Histoires de LunaL (14)
Je n'ai jamais aimé Severus Rogue
Je voudrais te parler d'un cours de potions particulièrement pénible auquel j'ai assisté en 4e année à Poudlard.
Je n'ai jamais aimé Severus Rogue.
Je sais que beaucoup de gens – surtout les filles – ont un faible pour lui.
Apparemment, les femmes possèdent une qualité rare chez l'être humain : la capacité de pardonner au-delà de toute considération.
Même si j'ai, semble-t-il, plus de compassion que les garçons en ont ordinairement, il me manquera toujours ce petit élan du cœur de plus, qui fait que les personnes du sexe dit «faible» (mais qui est en fait beaucoup plus fort que nous) parviennent à accorder leur pardon, même à leurs bourreaux.
Les filles, ne perdez pas cette disposition qui fait de vous des êtres humains bien supérieurs à nous. Surtout à notre époque où beaucoup d'adolescentes croient être plus in en adoptant tous les défauts des garçons.
Mais revenons à nos moutons…ou, plutôt, à notre mouton noir.
Tout en sachant que je n'aurais pas hésité une seconde, si j'avais eu le même âge que lui quand il avait le mien, à prendre la défense de Rogue contre ceux qui le harcelaient – fût-ce le «Monsieur Parfait» de l'époque, James Potter, à qui j'aurais bien aimé botter le derrière, quitte à recevoir la raclée de ma vie de la part de ses petits copains aussi coupables que lui d'intimidation envers un plus faible −, je n'ai jamais ressenti la moindre compassion à l'endroit de mon professeur de potions.
Même après avoir appris ce que tout le monde sait – du moins, celles et ceux qui ont lu le dernier volume de la saga −, je reste presque insensible à ses malheurs, sachant ce qu'il a fait endurer au pauvre Harry durant toutes ces années afin de se venger des mauvais traitements qu'il avait lui-même subis.
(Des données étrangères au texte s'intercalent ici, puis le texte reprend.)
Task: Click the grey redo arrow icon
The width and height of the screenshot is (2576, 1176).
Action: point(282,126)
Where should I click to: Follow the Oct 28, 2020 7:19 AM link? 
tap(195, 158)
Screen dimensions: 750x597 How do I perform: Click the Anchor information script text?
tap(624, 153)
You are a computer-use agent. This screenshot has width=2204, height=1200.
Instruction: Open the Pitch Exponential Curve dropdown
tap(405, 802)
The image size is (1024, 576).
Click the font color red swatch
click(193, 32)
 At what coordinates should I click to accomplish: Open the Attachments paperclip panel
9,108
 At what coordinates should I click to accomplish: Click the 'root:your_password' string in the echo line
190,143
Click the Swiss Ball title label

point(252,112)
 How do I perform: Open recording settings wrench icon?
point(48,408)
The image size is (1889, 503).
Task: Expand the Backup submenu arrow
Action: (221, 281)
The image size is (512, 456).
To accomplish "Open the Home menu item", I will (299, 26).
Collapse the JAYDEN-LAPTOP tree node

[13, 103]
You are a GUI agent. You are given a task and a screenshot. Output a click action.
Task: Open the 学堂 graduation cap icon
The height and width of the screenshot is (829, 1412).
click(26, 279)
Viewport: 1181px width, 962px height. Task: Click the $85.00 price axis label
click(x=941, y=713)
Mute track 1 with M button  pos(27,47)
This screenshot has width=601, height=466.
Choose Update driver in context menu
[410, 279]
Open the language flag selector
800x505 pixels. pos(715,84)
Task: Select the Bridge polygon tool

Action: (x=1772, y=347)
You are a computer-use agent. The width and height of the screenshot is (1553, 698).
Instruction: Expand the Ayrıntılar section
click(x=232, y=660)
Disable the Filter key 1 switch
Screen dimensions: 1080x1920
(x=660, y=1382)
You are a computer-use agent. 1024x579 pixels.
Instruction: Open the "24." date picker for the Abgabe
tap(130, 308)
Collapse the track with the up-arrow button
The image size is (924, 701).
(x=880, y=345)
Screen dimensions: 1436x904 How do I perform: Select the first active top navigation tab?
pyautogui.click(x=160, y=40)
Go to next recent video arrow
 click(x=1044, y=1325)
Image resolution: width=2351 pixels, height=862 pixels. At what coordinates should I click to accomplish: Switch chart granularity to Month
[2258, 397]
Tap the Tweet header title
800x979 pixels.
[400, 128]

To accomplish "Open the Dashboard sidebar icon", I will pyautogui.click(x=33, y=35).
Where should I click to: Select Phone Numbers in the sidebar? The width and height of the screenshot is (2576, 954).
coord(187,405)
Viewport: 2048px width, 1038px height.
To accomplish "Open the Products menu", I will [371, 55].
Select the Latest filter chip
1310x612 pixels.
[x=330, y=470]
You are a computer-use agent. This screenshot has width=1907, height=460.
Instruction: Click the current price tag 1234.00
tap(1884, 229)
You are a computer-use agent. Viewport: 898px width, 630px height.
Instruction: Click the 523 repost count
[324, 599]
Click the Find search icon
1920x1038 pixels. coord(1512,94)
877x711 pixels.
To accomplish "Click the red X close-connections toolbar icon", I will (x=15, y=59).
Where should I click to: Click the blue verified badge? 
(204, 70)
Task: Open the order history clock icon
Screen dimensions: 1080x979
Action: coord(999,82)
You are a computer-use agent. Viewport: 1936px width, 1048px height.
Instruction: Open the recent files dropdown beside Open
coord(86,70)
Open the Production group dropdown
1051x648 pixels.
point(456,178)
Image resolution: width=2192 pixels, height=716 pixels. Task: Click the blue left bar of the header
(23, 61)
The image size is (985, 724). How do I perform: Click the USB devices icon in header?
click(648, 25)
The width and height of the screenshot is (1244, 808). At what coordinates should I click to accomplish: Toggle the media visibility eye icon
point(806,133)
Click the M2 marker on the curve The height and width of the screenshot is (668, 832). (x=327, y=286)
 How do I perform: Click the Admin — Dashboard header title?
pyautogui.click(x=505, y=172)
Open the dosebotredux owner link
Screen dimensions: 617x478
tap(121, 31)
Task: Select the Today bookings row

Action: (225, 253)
La petite larme qu'il a versée à la dernière minute ne rachète pas, selon moi, les années de galère qu'il a fait endurer à Harry.
Le petit sorcier est d'ailleurs la cause de l'humiliation que j'ai subie et des heures de retenue qui l'ont accompagnée.
Harry est parfois maladroit et il l'est d'autant plus quand il croule sous la pression que la simple présence de Rogue suscite chez lui.
Ce jour-là, nous avions à préparer une potion particulièrement difficile et le pauvre Harry, sous l'œil sévère de son professeur, qui ne ratait jamais une occasion de l'humilier, était tellement nerveux, qu'il faisait tout de travers.
Hermione l'aidait tant qu'elle pouvait tandis que moi, installé deux tables plus loin, je rongeais mon frein.
Quand Harry renversa un liquide malodorant directement sur les chaussures de Rogue, ce dernier ne se retint plus et l'assomma de quolibets, dont il était le seul à rire avec Drago et ses deux demeurés de copains.
« Monsieur le professeur, ai-je dit tout haut, est-il bien nécessaire de harceler comme vous le faites ce pauvre garçon, quelles que soient les raisons qui vous y incitent ? »
Rogue tourna vers moi son regard noir mais, au lieu du savon que je m'apprêtais à subir, j'eus droit à son arme favorite : le persiflage.
« Monsieur LunaL ici présent, maître en potions s'il en est un dans cette classe de cruches, est si fier de son petit savoir fraîchement acquis qu'il croit venu le temps de donner des leçons de pédagogie à son professeur. Je n'ose imaginer quel foutoir deviendrait mon cours si je laissais ce blanc-bec sans expérience – et, surtout, sans jugement – me remplacer auprès de ces incapables. Monsieur LunaL, vous aurez donc droit, en récompense de vos sages conseils, à trois heures de retenue, durant lesquelles vous me copierez : ceux qui savent ne parlent pas, ceux qui parlent ne savent pas. »
Et comme si ça ne suffisait pas, il m'attira les foudres des élèves de ma maison en ajoutant : «Dix points seront enlevés à Serdaigle.»
Il ajouta :« Bien sûr, comme il n'y a pas cette année de Coupe des Quatre Maisons en raison de la tenue du Tournoi des Trois Sorciers, les dix points en question seront enlevés l'an prochain. »
Un murmure s'éleva dans la salle contre l'injustice de cette décision, mais il a suffi d'un regard de Rogue pour que la grogne prît fin.
L'amitié dont me gratifia Harry depuis ce jour fut un baume, mais il n'en reste pas moins que je n'ai jamais aimé Severus Rogue.